Modeling and dynamic performance of a self-commutated photovoltaic inverter system

Abstract

Interest in utility-interactive photovoltaic (PV) inverter systems has increased over the past decade and numerous central-station PV systems have been installed. It is anticipated that as PV system costs decrease, residential systems will be installed in increased numbers. Although a substantial amount of literature is available concerning the design, protection, safety, economics, and operating experience of residential and central-station PV systems, little information is available regarding their dynamic electrical characteristics and the computer modeling of these systems. Moreover, most of the available literature concerning modeling and/or dynamic performance focuses either upon the long-term dynamic behavior as it affects power system scheduling or upon the steady-state harmonic characteristics.
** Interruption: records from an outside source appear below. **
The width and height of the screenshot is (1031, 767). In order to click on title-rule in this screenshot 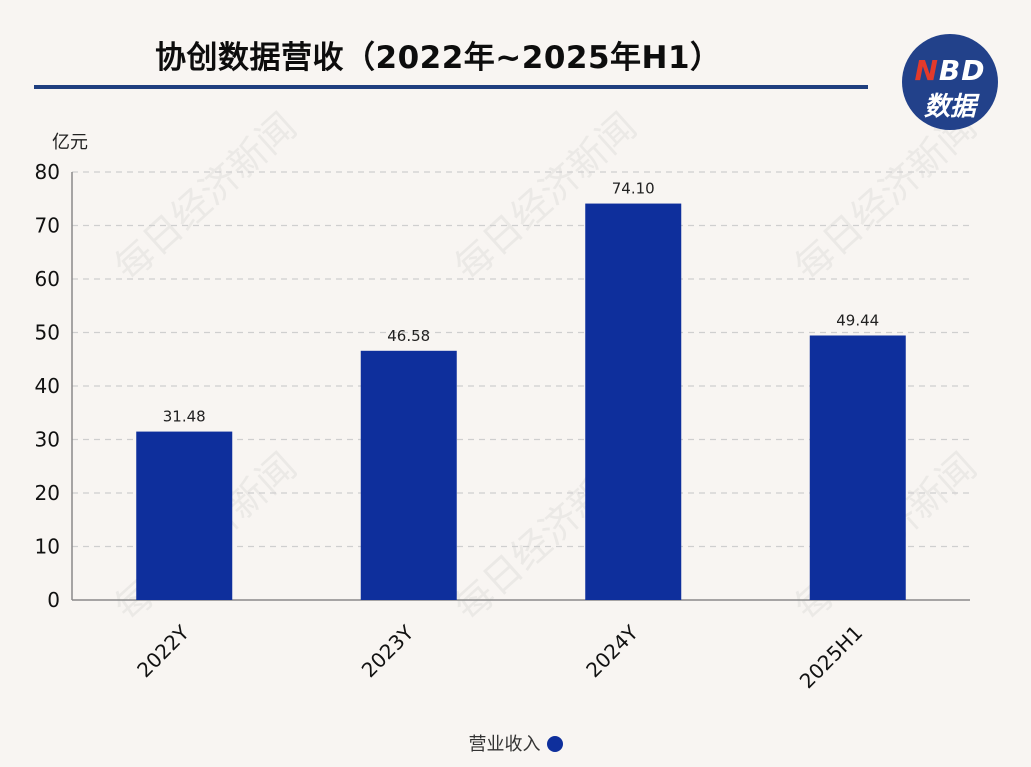, I will do `click(451, 87)`.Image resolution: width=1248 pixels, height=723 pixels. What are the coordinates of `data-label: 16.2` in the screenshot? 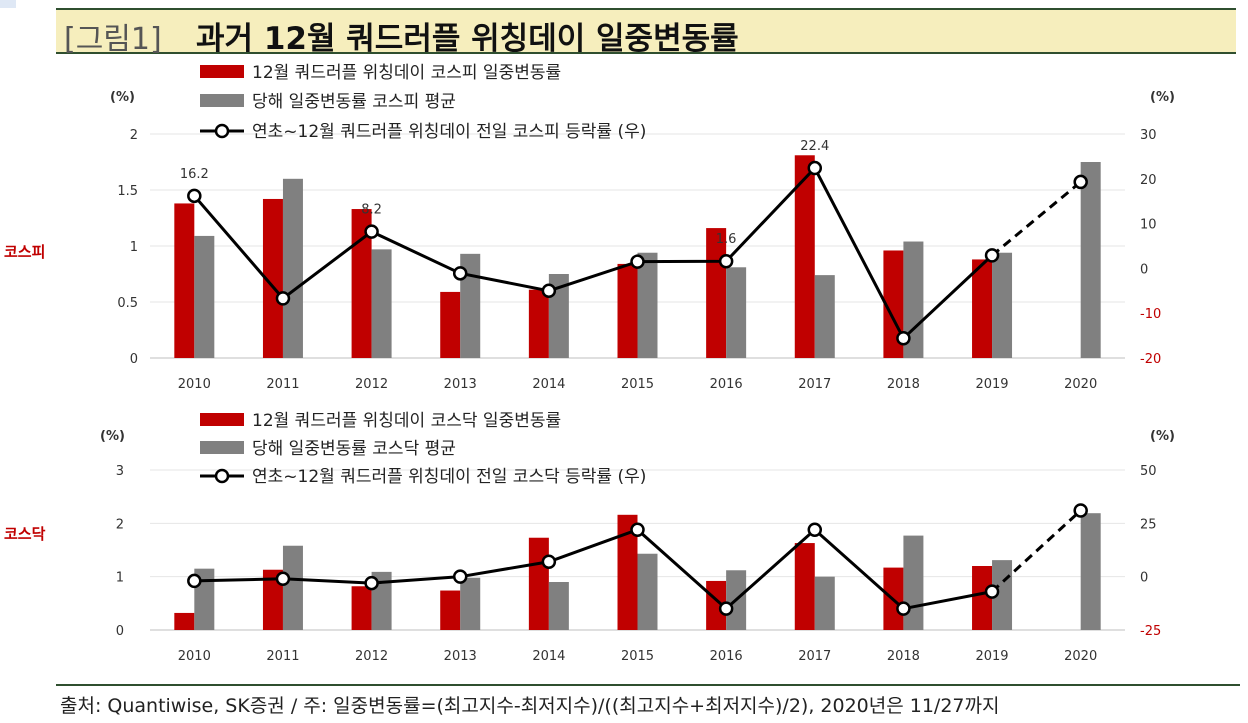 It's located at (194, 174).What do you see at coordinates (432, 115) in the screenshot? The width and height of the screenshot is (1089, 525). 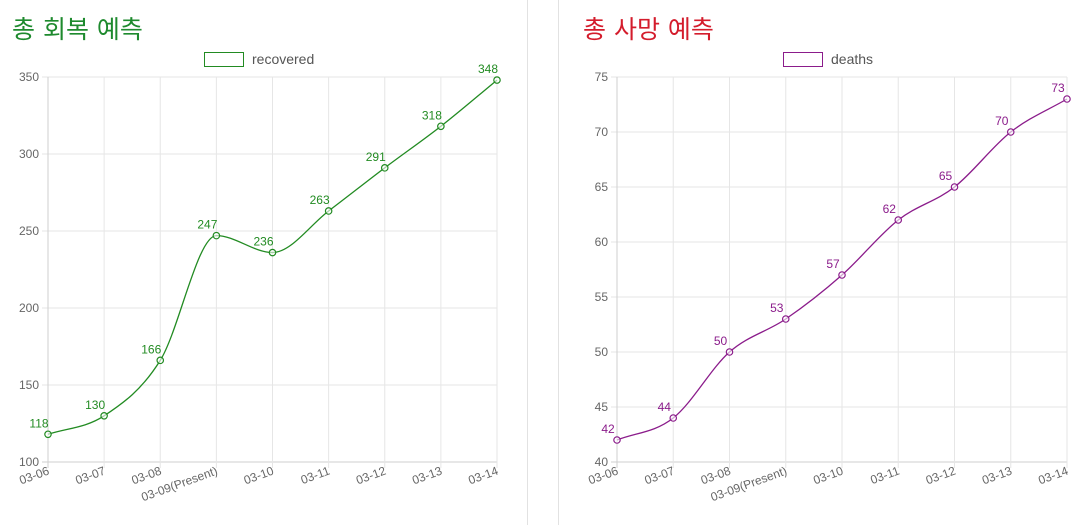 I see `data-label: 318` at bounding box center [432, 115]. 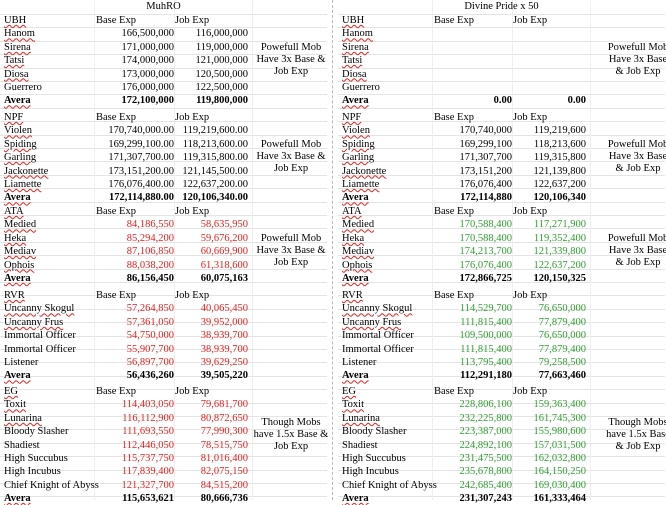 What do you see at coordinates (560, 472) in the screenshot?
I see `job-exp-value: 164,150,250` at bounding box center [560, 472].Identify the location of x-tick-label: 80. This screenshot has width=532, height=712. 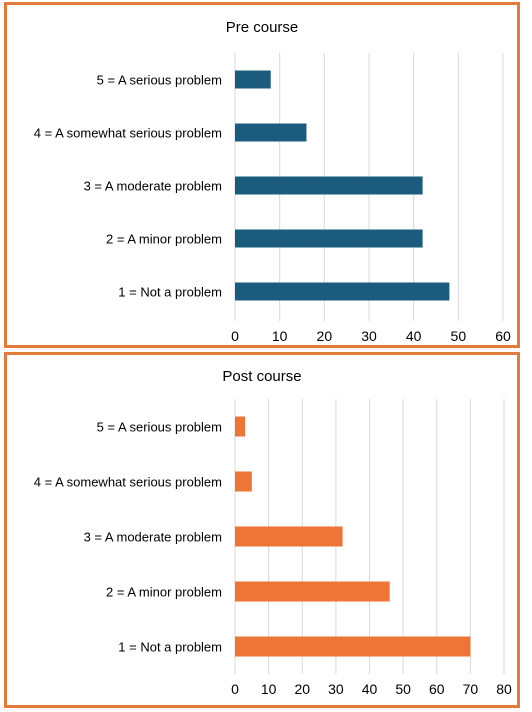
(504, 689). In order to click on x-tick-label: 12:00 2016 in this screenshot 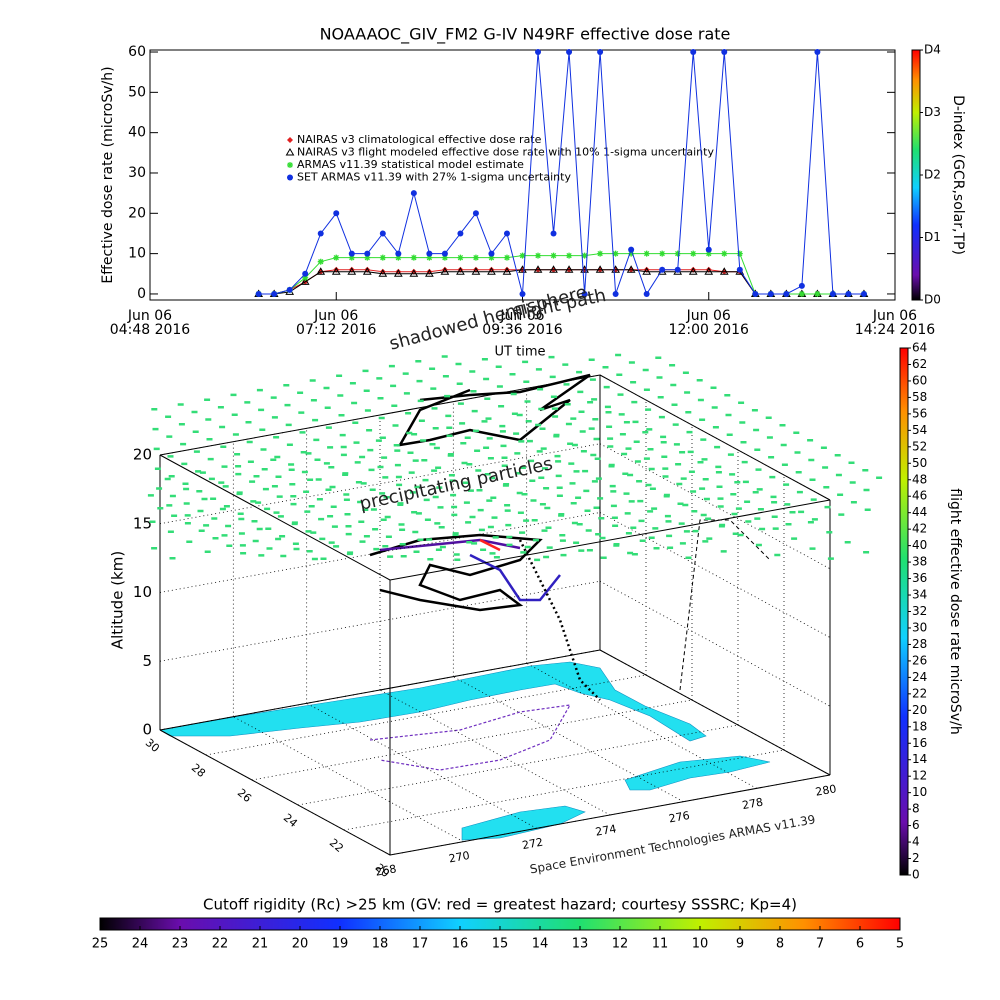, I will do `click(710, 330)`.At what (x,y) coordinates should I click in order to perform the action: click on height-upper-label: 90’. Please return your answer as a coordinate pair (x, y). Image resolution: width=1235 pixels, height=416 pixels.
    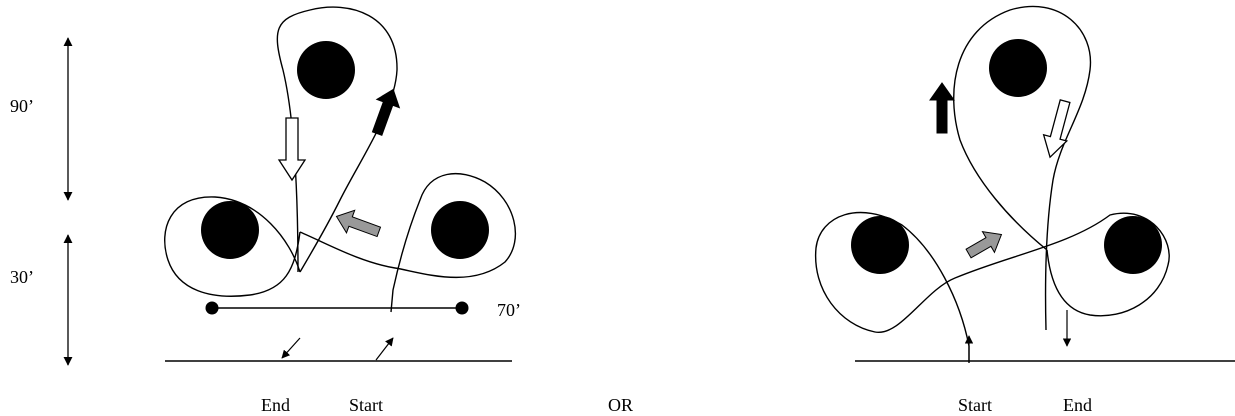
    Looking at the image, I should click on (22, 106).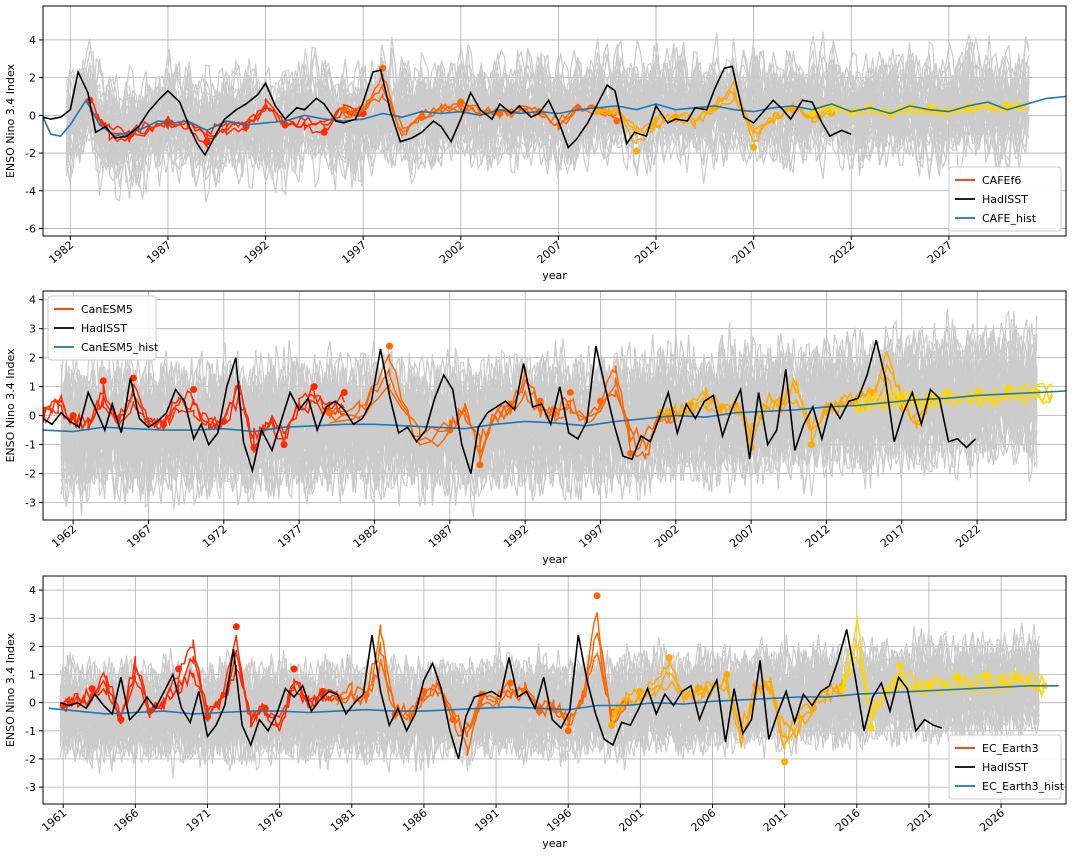  Describe the element at coordinates (32, 646) in the screenshot. I see `y-tick-label: 2` at that location.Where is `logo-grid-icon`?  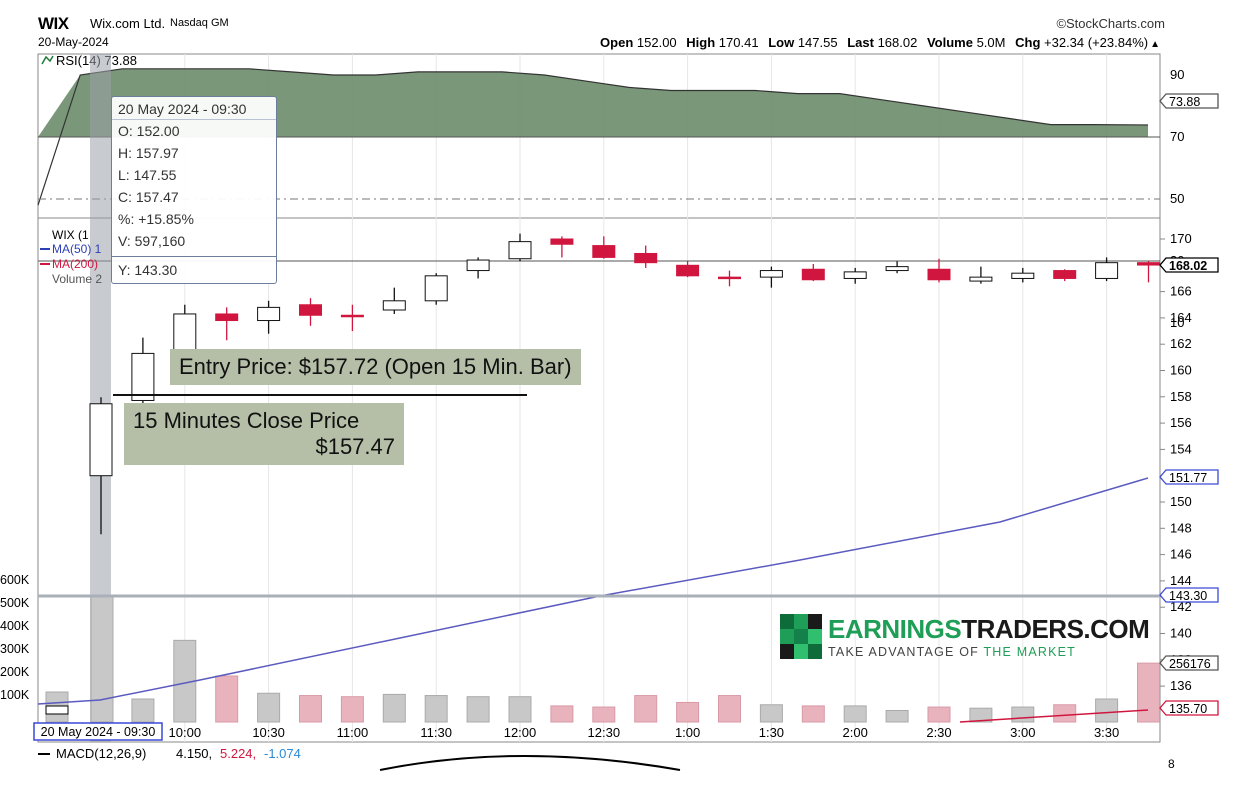 logo-grid-icon is located at coordinates (801, 637).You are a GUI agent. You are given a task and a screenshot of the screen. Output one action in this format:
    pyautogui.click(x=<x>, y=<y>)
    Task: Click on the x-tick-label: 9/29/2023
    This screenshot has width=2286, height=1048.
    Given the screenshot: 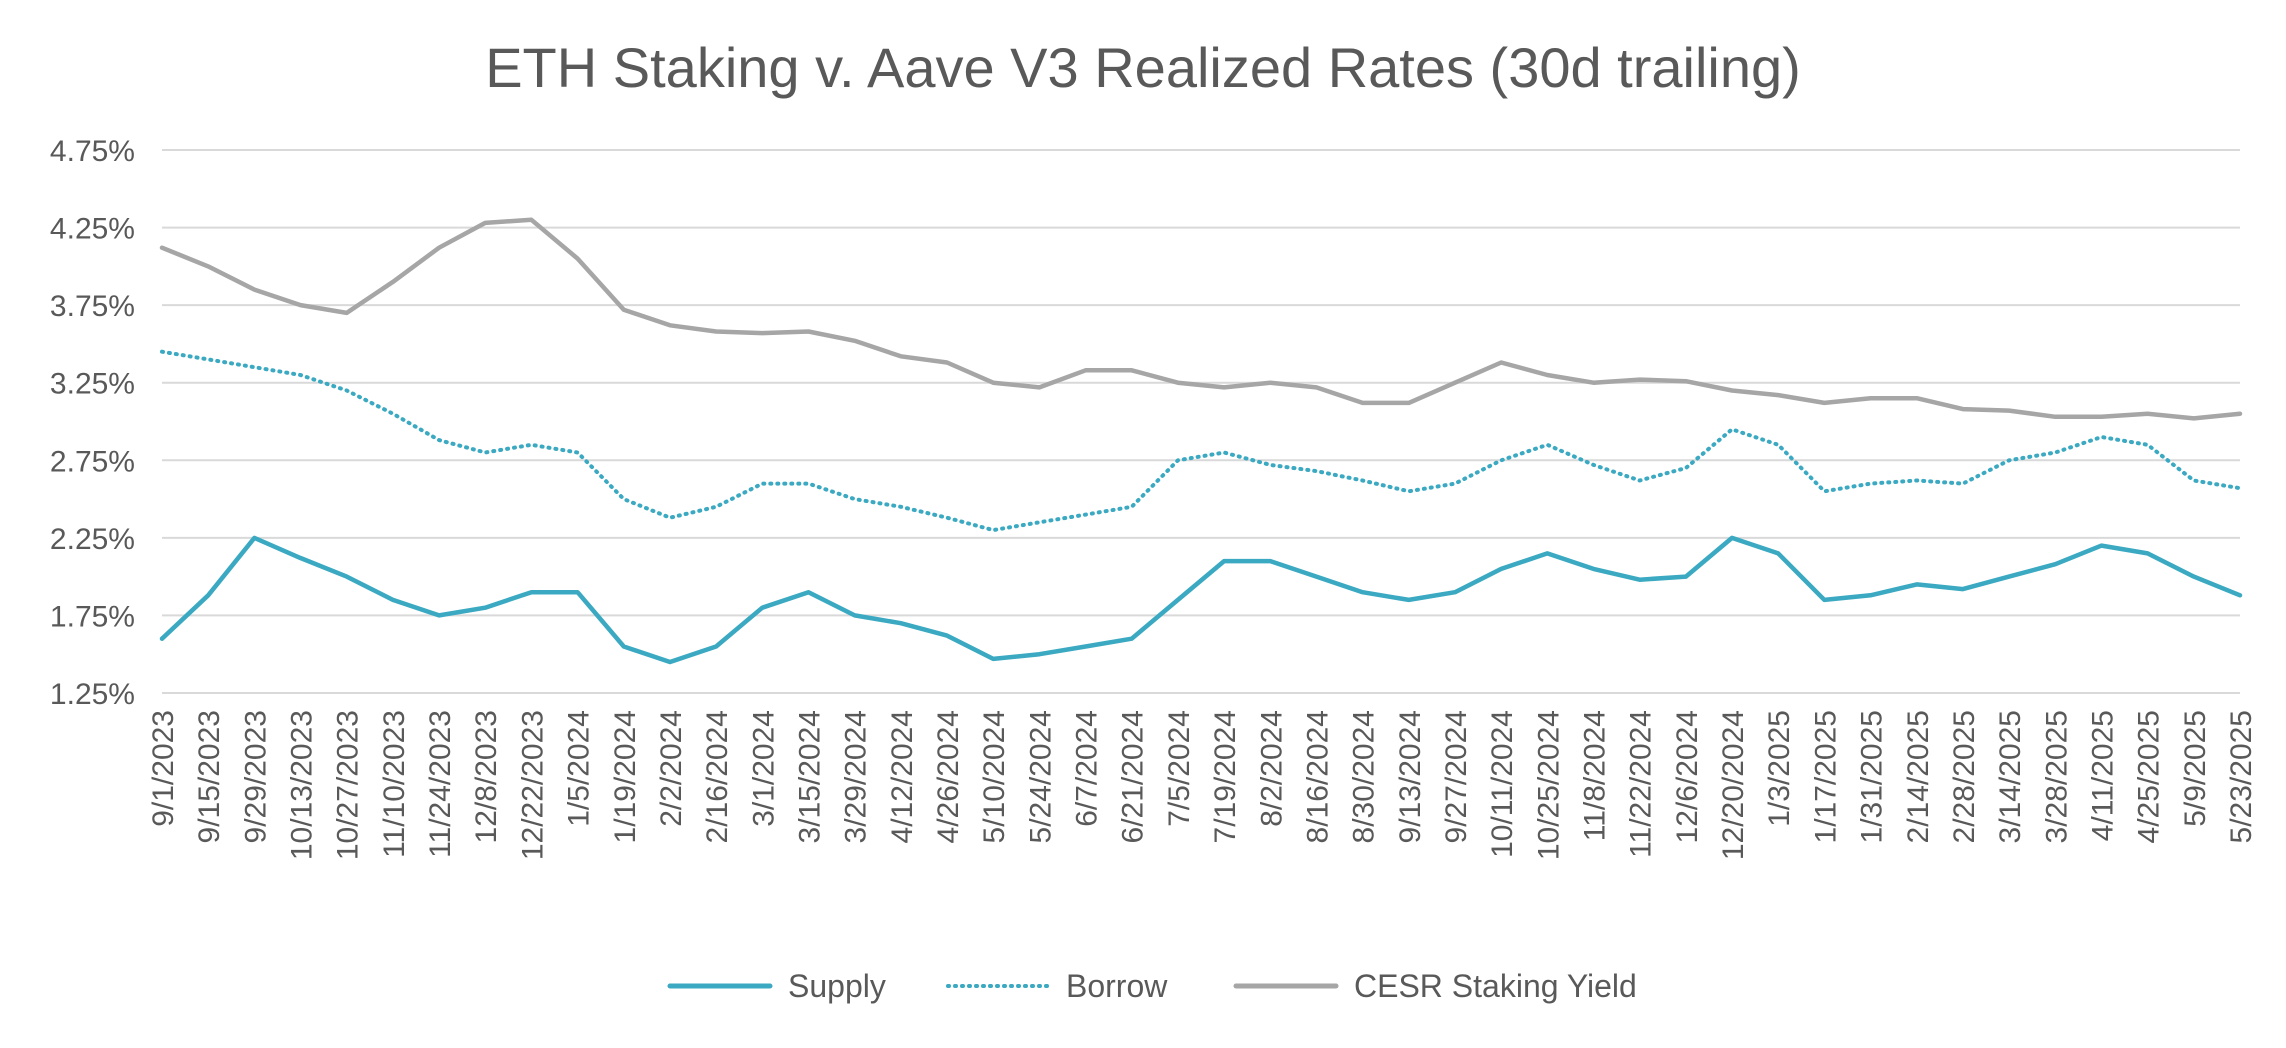 What is the action you would take?
    pyautogui.click(x=256, y=776)
    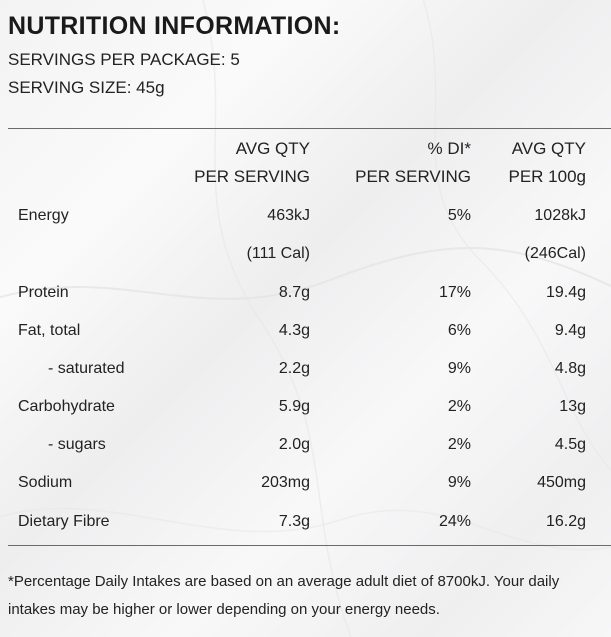 The width and height of the screenshot is (611, 637). What do you see at coordinates (548, 176) in the screenshot?
I see `header-line: PER 100g` at bounding box center [548, 176].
In recent work, highly detailed computer models of a representative set of PV systems have been developed and several of these models have been verified by comparison with system measurements [1, 2]. However, the models described in [1, 2] are more complex than necessary for large-scale power system studies in which the fast switching transients associated with the dc-to-ac inverter are of little concern and only the slower cycle-to-cycle behavior of the PV system is of interest. In fact, it is not possible to incorporate these detailed models into conventional transient stability programs due, in part, to the very small time-step requirements associated with these models. In this paper, a three-phase self-commutated utility-interactive photovoltaic inverter system is described including its associated control system. A schematic diagram of the selected PV inverter system is depicted in Fig. 1.